## Data supplied
- Opening Delimiter -

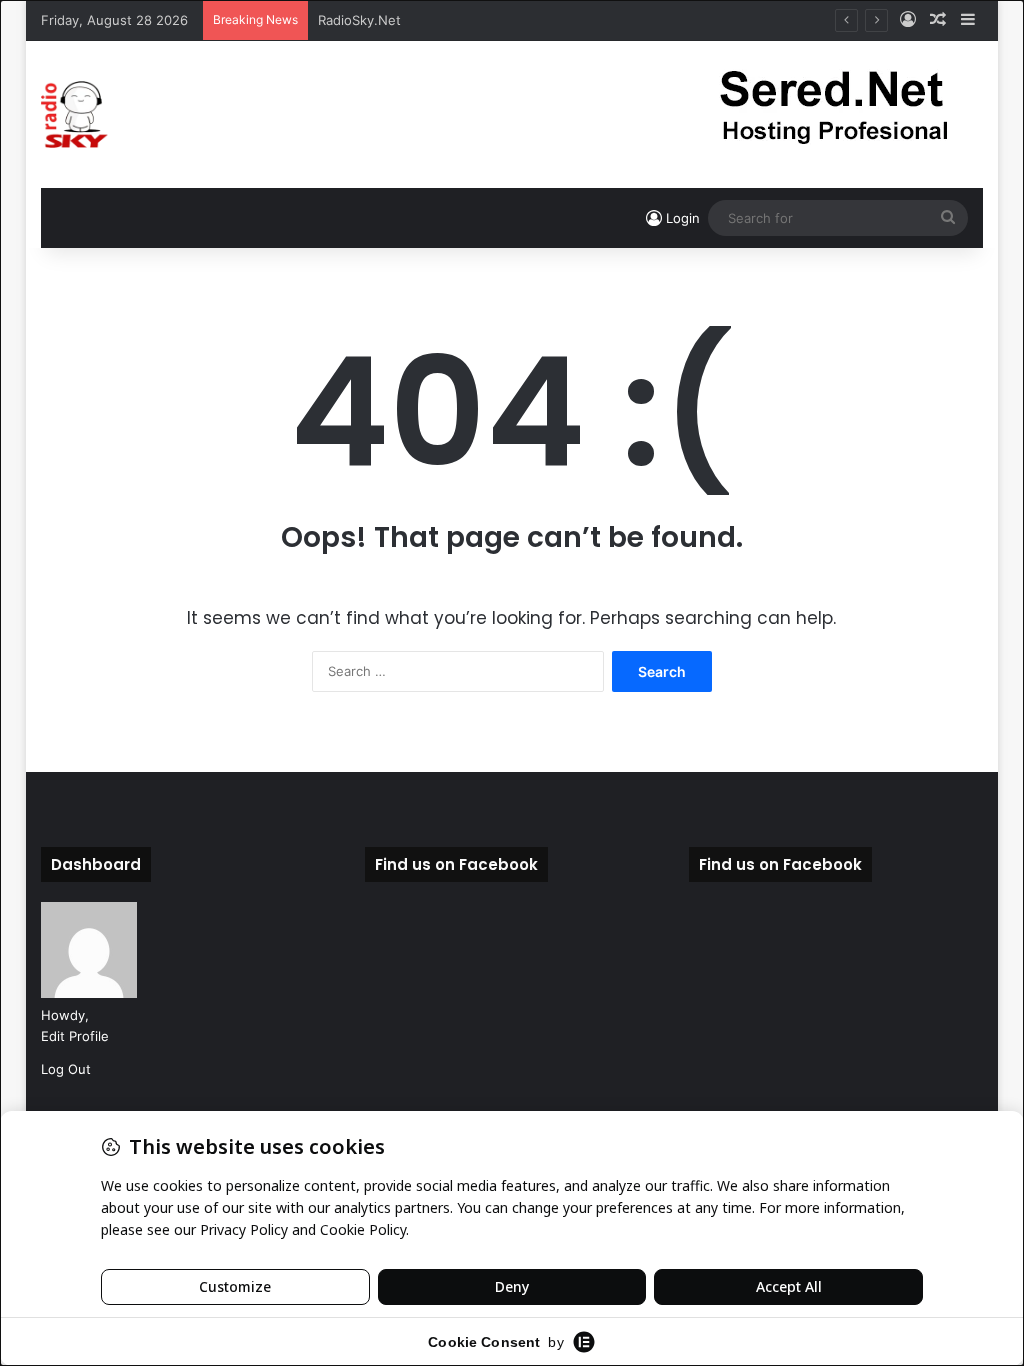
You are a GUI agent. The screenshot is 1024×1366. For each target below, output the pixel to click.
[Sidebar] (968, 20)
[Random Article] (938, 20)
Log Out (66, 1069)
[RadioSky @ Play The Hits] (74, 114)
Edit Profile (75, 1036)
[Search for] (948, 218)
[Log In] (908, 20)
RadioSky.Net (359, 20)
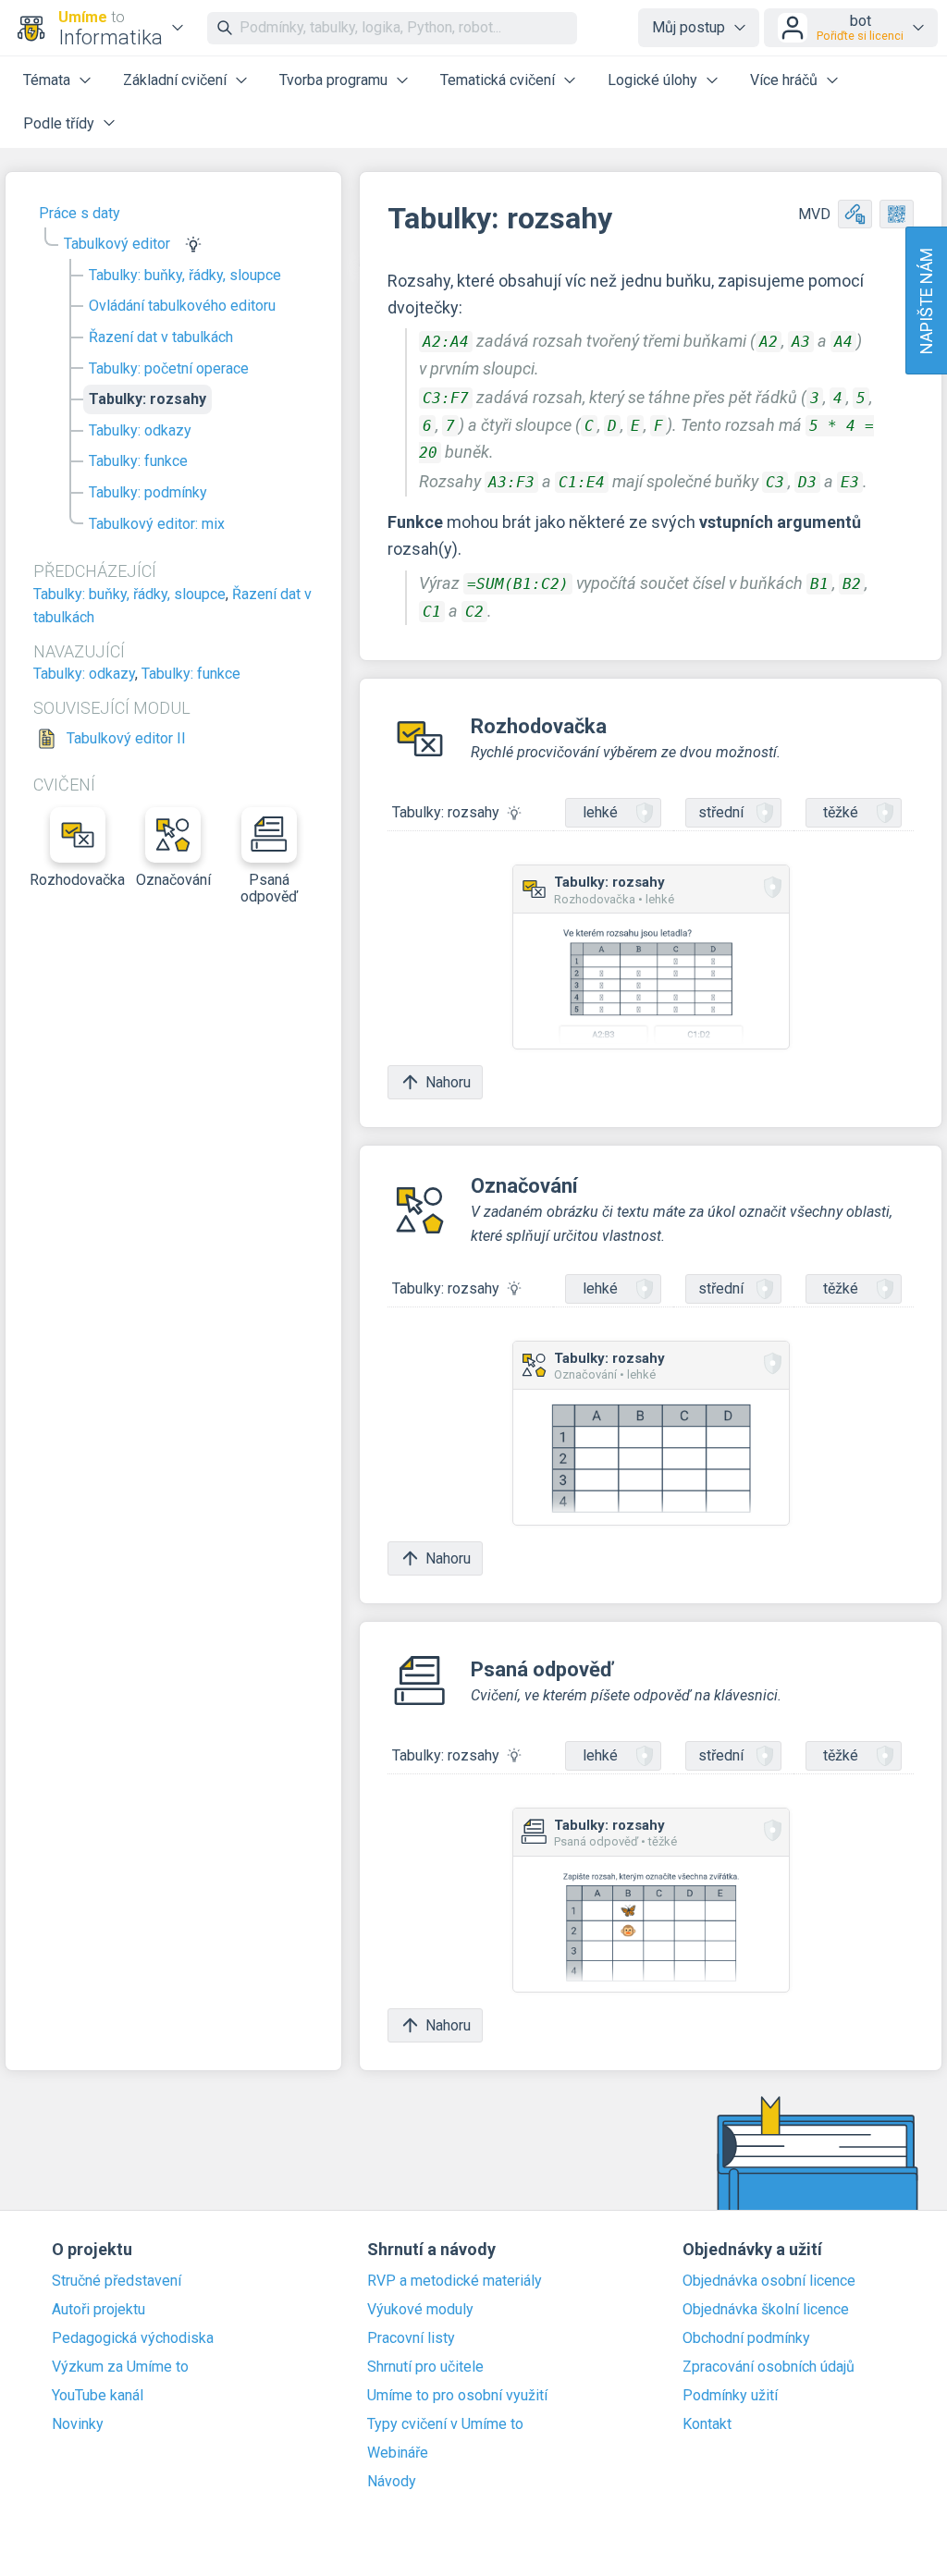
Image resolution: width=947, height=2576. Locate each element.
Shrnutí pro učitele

- Closing Delimiter -
- Opening Delimiter -

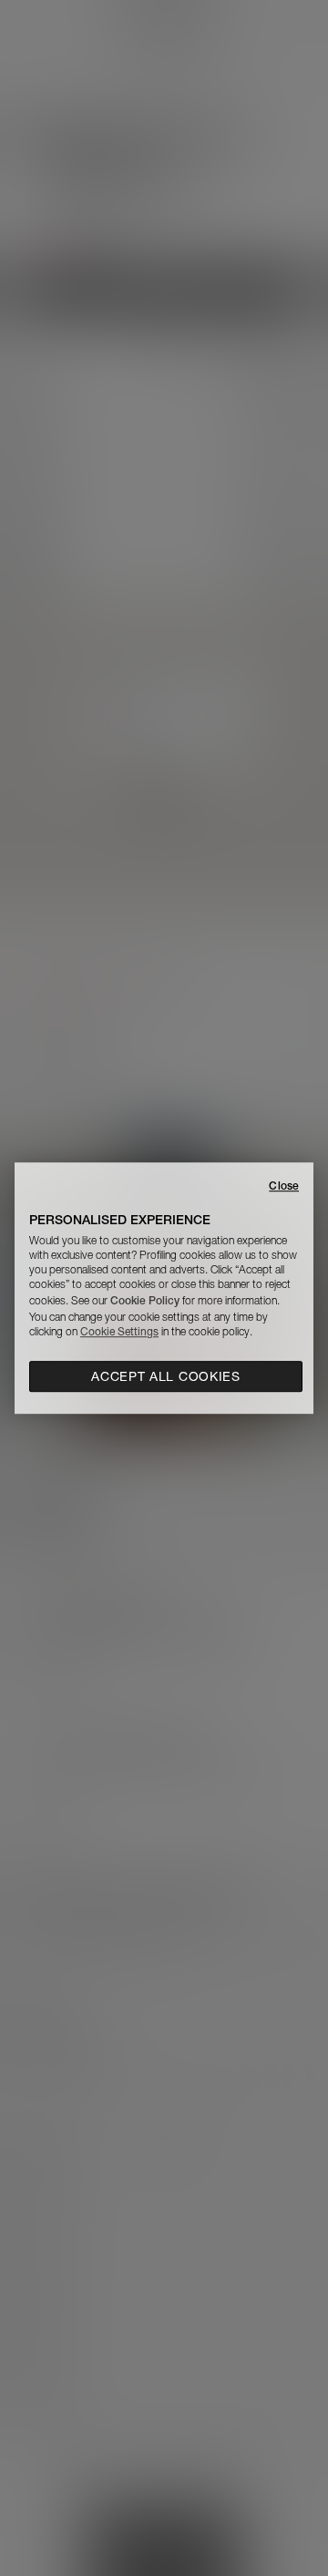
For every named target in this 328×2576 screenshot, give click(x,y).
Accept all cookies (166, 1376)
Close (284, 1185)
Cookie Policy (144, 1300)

- Closing Delimiter -

## Task item
Reply with the number of lines in the data that include the string "target" and nothing else.

## Solution
2